The chaos resulting from the implementation of the council was, in Lamont's view, the result of the entrenchment of the very problems that the council sought to correct:
These attempts to address this fundamental weakness, however, were received by a Church that was still enthralled by them. That is what explains the disasters that followed the Council. Its attempts at overcoming the nominalist mindset were interpreted as rejecting the previous requirement of obedience. This freed all the bitterness and resentment that had been produced by such obedience, a bitterness untrammeled by any intellectual discipline or loyalty to truth.
He goes on to blame the Novus Order far more than I would for contributing to the post-Vatican II breakdown. Though far from being a liturgist, it seems to me that there is certainly nothing defective about the Novus Ordo as a rite, the problems have been with the Novus Ordo being abused in ways that were certainly never intended by those who originally created it.
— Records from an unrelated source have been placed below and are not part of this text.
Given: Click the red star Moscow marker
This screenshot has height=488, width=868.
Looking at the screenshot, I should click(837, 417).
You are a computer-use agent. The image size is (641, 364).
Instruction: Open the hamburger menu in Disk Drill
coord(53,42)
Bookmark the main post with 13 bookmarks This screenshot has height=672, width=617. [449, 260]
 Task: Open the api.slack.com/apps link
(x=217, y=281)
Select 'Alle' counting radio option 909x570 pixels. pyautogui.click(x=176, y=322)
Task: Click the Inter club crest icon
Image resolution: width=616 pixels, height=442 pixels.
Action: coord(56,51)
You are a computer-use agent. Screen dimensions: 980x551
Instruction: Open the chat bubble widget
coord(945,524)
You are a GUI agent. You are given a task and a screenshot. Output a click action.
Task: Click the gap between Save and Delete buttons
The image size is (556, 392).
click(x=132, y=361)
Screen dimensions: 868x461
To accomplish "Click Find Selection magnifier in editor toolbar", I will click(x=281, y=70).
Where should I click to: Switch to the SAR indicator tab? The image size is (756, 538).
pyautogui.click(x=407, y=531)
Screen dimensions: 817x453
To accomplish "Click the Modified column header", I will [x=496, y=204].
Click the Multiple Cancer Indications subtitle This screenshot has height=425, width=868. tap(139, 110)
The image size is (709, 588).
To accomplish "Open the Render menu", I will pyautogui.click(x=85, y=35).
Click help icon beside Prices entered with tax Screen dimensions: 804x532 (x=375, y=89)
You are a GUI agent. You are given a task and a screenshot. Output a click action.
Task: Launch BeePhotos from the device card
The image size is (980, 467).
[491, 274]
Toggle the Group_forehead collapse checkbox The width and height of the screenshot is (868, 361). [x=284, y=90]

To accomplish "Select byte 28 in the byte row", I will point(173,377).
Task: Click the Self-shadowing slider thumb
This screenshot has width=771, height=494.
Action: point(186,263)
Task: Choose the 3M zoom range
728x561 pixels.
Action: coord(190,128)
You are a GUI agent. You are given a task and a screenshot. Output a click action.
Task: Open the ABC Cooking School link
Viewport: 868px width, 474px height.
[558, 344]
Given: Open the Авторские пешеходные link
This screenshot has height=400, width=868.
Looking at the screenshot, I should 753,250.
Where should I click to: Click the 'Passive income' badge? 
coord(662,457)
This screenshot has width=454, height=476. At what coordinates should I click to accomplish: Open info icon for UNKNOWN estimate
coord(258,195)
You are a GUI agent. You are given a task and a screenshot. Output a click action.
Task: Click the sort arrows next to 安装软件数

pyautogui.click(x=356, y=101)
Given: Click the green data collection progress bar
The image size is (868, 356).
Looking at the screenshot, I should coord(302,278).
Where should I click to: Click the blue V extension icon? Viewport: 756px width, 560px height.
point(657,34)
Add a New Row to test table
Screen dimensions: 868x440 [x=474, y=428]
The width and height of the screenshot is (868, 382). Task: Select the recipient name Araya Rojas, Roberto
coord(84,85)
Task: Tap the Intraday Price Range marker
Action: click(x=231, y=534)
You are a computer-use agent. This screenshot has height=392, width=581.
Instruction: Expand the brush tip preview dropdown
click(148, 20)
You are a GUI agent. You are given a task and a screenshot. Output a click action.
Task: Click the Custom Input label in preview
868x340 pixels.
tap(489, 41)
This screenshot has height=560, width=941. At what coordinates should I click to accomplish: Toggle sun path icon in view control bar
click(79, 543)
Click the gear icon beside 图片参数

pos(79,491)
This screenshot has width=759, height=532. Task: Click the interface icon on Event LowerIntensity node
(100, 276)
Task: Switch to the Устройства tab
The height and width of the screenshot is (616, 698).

I do think there can be some question as to whether simultaneously creating a new rite and allowing exclusive use of the vernacular right after a major council was pastorally a good idea. To the council fathers themselves the reasons may have seemed quite clear, but I think to many of the faithful (who had not been kept well informed at all about the council and its teachings) it seemed very much as if all of a sudden everything was being changed, and anything that hadn't been changed yet might be changed soon.
In order to avoid alarming and scandalizing lay Catholics who in many cases may not have been clear on the differences between doctrine, discipline and practice, it seems like a more gradual process might have been wiser. On the other hand, as I once heard an executive say regarding business change, sometimes change is like detox: it's going to be terrible no matter when you do it, so you might as well get through it quickly. Perhaps that's what the US bishops had in mind.
The other challenge coming out of Vatican II was that the shepherds themselves weren't in the best of shape. From the number of priests ordained in the 50s and 60s who we all heard growing up saying things like, "Back then everything was a sin. Eating meat on Friday could send you to hell." I have to assume that one of the major obstacles to evangelizing people about the council was that a lot of the priests and religious were themselves confused about the differences between doctrine, discipline and practice, and thus added to the confusion after the council by preaching confusion from the pulpit.
I've run into a few other interesting Vatican II articles recently, so there's more to come.